▶ _Activity_:
Give back the full listing exactly as it appears below.

▶ _Supplied data_:
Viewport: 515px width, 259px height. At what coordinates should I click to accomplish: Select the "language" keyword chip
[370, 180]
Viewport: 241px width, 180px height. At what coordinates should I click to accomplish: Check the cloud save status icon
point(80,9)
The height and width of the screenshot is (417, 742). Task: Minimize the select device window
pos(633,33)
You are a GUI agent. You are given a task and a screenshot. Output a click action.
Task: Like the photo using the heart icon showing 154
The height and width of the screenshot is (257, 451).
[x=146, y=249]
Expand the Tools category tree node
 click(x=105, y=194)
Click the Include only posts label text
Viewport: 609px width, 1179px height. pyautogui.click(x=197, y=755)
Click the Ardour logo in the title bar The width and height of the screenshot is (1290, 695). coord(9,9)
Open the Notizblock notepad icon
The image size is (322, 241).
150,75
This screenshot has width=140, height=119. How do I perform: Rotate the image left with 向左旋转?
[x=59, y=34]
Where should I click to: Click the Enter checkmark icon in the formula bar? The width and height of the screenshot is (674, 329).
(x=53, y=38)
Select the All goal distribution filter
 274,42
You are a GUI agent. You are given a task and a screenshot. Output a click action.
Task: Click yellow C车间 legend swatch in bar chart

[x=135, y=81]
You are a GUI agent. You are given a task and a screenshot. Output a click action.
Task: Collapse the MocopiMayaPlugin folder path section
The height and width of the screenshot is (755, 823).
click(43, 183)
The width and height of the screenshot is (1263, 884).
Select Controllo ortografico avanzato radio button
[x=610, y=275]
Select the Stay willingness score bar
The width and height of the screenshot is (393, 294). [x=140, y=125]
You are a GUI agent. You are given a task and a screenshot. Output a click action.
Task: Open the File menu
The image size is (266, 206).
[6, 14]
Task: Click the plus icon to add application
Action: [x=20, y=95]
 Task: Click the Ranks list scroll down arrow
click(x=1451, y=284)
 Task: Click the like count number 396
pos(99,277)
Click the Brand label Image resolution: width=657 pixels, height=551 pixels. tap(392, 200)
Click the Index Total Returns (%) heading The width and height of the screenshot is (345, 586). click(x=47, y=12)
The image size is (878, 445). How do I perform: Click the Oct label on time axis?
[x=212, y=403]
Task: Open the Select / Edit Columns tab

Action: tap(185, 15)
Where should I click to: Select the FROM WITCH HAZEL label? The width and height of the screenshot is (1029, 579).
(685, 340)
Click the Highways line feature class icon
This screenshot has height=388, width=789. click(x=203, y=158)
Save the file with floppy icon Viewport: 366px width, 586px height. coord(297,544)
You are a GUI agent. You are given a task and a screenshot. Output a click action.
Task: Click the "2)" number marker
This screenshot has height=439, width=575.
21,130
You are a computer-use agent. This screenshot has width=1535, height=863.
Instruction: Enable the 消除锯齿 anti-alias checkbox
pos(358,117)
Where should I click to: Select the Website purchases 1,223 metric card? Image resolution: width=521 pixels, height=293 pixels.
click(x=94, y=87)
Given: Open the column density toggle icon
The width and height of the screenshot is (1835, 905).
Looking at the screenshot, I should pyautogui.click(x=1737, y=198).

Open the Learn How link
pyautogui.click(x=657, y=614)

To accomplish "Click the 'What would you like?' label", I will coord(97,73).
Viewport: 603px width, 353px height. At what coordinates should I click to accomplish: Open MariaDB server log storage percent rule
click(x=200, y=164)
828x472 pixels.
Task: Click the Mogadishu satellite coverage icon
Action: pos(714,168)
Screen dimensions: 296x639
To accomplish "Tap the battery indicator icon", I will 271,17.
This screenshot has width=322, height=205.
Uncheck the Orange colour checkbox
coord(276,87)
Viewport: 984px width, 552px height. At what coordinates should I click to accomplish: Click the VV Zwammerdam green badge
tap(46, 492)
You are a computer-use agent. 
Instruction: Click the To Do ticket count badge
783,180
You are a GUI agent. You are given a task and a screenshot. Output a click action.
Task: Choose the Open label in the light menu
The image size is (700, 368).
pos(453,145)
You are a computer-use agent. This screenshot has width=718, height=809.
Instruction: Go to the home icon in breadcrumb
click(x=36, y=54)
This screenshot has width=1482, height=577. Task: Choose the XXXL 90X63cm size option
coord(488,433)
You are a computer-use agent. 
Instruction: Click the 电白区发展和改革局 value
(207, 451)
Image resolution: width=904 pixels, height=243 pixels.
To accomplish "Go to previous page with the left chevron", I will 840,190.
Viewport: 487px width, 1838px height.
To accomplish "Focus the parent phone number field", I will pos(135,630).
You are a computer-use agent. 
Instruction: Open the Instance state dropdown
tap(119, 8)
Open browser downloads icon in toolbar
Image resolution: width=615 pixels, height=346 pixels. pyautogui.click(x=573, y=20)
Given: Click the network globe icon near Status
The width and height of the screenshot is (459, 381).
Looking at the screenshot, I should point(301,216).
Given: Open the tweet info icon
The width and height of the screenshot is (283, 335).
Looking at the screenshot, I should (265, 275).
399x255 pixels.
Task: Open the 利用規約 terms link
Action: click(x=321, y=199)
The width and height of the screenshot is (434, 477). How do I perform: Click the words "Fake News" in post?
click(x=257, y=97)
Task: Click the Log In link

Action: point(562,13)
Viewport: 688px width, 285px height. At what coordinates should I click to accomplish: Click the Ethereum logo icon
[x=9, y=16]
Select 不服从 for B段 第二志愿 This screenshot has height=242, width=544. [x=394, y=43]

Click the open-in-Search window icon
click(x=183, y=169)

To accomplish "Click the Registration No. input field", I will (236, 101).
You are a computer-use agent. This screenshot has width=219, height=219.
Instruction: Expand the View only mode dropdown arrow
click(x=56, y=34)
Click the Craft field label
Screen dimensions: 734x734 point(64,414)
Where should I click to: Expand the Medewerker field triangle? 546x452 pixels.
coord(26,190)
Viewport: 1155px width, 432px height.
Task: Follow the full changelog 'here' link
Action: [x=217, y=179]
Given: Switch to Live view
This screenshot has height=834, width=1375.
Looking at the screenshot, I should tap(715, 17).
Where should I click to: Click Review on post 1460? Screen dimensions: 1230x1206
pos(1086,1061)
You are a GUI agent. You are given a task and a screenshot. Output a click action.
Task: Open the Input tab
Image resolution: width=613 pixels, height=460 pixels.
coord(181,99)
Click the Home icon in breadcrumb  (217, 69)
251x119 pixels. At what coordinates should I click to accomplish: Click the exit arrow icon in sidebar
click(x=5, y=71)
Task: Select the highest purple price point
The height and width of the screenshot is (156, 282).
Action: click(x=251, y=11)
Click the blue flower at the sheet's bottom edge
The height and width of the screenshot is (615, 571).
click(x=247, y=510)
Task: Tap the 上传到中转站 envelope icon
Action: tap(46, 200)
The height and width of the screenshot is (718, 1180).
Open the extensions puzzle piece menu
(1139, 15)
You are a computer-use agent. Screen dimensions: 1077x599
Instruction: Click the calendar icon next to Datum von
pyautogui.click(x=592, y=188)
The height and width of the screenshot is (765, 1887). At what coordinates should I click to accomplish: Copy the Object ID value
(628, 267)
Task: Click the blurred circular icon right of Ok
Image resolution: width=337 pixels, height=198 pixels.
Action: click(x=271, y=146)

▶ _Response area_:
Viewport: 515px width, 259px height. At what coordinates should I click to accomplish: Select the "language" keyword chip
[370, 180]
Viewport: 241px width, 180px height. At what coordinates should I click to accomplish: Check the cloud save status icon
point(80,9)
The height and width of the screenshot is (417, 742). Task: Minimize the select device window
pos(633,33)
You are a GUI agent. You are given a task and a screenshot. Output a click action.
Task: Like the photo using the heart icon showing 154
The height and width of the screenshot is (257, 451).
[x=146, y=249]
Expand the Tools category tree node
 click(x=105, y=194)
Click the Include only posts label text
Viewport: 609px width, 1179px height. pyautogui.click(x=197, y=755)
Click the Ardour logo in the title bar The width and height of the screenshot is (1290, 695). coord(9,9)
Open the Notizblock notepad icon
The image size is (322, 241).
150,75
This screenshot has width=140, height=119. How do I perform: Rotate the image left with 向左旋转?
[x=59, y=34]
Where should I click to: Click the Enter checkmark icon in the formula bar? The width and height of the screenshot is (674, 329).
(x=53, y=38)
Select the All goal distribution filter
 274,42
You are a GUI agent. You are given a task and a screenshot. Output a click action.
Task: Click yellow C车间 legend swatch in bar chart

[x=135, y=81]
You are a GUI agent. You are given a task and a screenshot. Output a click action.
Task: Collapse the MocopiMayaPlugin folder path section
The height and width of the screenshot is (755, 823).
click(43, 183)
The width and height of the screenshot is (1263, 884).
Select Controllo ortografico avanzato radio button
[x=610, y=275]
Select the Stay willingness score bar
The width and height of the screenshot is (393, 294). [x=140, y=125]
You are a GUI agent. You are given a task and a screenshot. Output a click action.
Task: Open the File menu
The image size is (266, 206).
[6, 14]
Task: Click the plus icon to add application
Action: [x=20, y=95]
 Task: Click the Ranks list scroll down arrow
click(x=1451, y=284)
 Task: Click the like count number 396
pos(99,277)
Click the Brand label Image resolution: width=657 pixels, height=551 pixels. tap(392, 200)
Click the Index Total Returns (%) heading The width and height of the screenshot is (345, 586). click(x=47, y=12)
The image size is (878, 445). How do I perform: Click the Oct label on time axis?
[x=212, y=403]
Task: Open the Select / Edit Columns tab

Action: tap(185, 15)
Where should I click to: Select the FROM WITCH HAZEL label? The width and height of the screenshot is (1029, 579).
(685, 340)
Click the Highways line feature class icon
This screenshot has height=388, width=789. click(x=203, y=158)
Save the file with floppy icon Viewport: 366px width, 586px height. coord(297,544)
You are a GUI agent. You are given a task and a screenshot. Output a click action.
Task: Click the "2)" number marker
This screenshot has height=439, width=575.
21,130
You are a computer-use agent. This screenshot has width=1535, height=863.
Instruction: Enable the 消除锯齿 anti-alias checkbox
pos(358,117)
Where should I click to: Select the Website purchases 1,223 metric card? Image resolution: width=521 pixels, height=293 pixels.
click(x=94, y=87)
Given: Open the column density toggle icon
The width and height of the screenshot is (1835, 905).
Looking at the screenshot, I should pyautogui.click(x=1737, y=198).

Open the Learn How link
pyautogui.click(x=657, y=614)

To accomplish "Click the 'What would you like?' label", I will coord(97,73).
Viewport: 603px width, 353px height. At what coordinates should I click to accomplish: Open MariaDB server log storage percent rule
click(x=200, y=164)
828x472 pixels.
Task: Click the Mogadishu satellite coverage icon
Action: pos(714,168)
Screen dimensions: 296x639
To accomplish "Tap the battery indicator icon", I will 271,17.
This screenshot has width=322, height=205.
Uncheck the Orange colour checkbox
coord(276,87)
Viewport: 984px width, 552px height. At what coordinates should I click to accomplish: Click the VV Zwammerdam green badge
tap(46, 492)
You are a computer-use agent. 
Instruction: Click the To Do ticket count badge
783,180
You are a GUI agent. You are given a task and a screenshot. Output a click action.
Task: Choose the Open label in the light menu
The image size is (700, 368).
pos(453,145)
You are a computer-use agent. This screenshot has width=718, height=809.
Instruction: Go to the home icon in breadcrumb
click(x=36, y=54)
This screenshot has width=1482, height=577. Task: Choose the XXXL 90X63cm size option
coord(488,433)
You are a computer-use agent. 
Instruction: Click the 电白区发展和改革局 value
(207, 451)
Image resolution: width=904 pixels, height=243 pixels.
To accomplish "Go to previous page with the left chevron", I will 840,190.
Viewport: 487px width, 1838px height.
To accomplish "Focus the parent phone number field", I will pos(135,630).
You are a computer-use agent. 
Instruction: Open the Instance state dropdown
tap(119, 8)
Open browser downloads icon in toolbar
Image resolution: width=615 pixels, height=346 pixels. pyautogui.click(x=573, y=20)
Given: Click the network globe icon near Status
The width and height of the screenshot is (459, 381).
Looking at the screenshot, I should point(301,216).
Given: Open the tweet info icon
The width and height of the screenshot is (283, 335).
Looking at the screenshot, I should (265, 275).
399x255 pixels.
Task: Open the 利用規約 terms link
Action: click(x=321, y=199)
The width and height of the screenshot is (434, 477). How do I perform: Click the words "Fake News" in post?
click(x=257, y=97)
Task: Click the Log In link

Action: point(562,13)
Viewport: 688px width, 285px height. At what coordinates should I click to accomplish: Click the Ethereum logo icon
[x=9, y=16]
Select 不服从 for B段 第二志愿 This screenshot has height=242, width=544. [x=394, y=43]

Click the open-in-Search window icon
click(x=183, y=169)

To accomplish "Click the Registration No. input field", I will (236, 101).
You are a computer-use agent. This screenshot has width=219, height=219.
Instruction: Expand the View only mode dropdown arrow
click(x=56, y=34)
Click the Craft field label
Screen dimensions: 734x734 point(64,414)
Where should I click to: Expand the Medewerker field triangle? 546x452 pixels.
coord(26,190)
Viewport: 1155px width, 432px height.
Task: Follow the full changelog 'here' link
Action: [x=217, y=179]
Given: Switch to Live view
This screenshot has height=834, width=1375.
Looking at the screenshot, I should tap(715, 17).
Where should I click to: Click Review on post 1460? Screen dimensions: 1230x1206
pos(1086,1061)
You are a GUI agent. You are given a task and a screenshot. Output a click action.
Task: Open the Input tab
Image resolution: width=613 pixels, height=460 pixels.
coord(181,99)
Click the Home icon in breadcrumb  (217, 69)
251x119 pixels. At what coordinates should I click to accomplish: Click the exit arrow icon in sidebar
click(x=5, y=71)
Task: Select the highest purple price point
The height and width of the screenshot is (156, 282).
Action: click(x=251, y=11)
Click the blue flower at the sheet's bottom edge
The height and width of the screenshot is (615, 571).
click(x=247, y=510)
Task: Tap the 上传到中转站 envelope icon
Action: tap(46, 200)
The height and width of the screenshot is (718, 1180).
Open the extensions puzzle piece menu
(1139, 15)
You are a computer-use agent. Screen dimensions: 1077x599
Instruction: Click the calendar icon next to Datum von
pyautogui.click(x=592, y=188)
The height and width of the screenshot is (765, 1887). At what coordinates should I click to accomplish: Copy the Object ID value
(628, 267)
Task: Click the blurred circular icon right of Ok
Image resolution: width=337 pixels, height=198 pixels.
Action: click(x=271, y=146)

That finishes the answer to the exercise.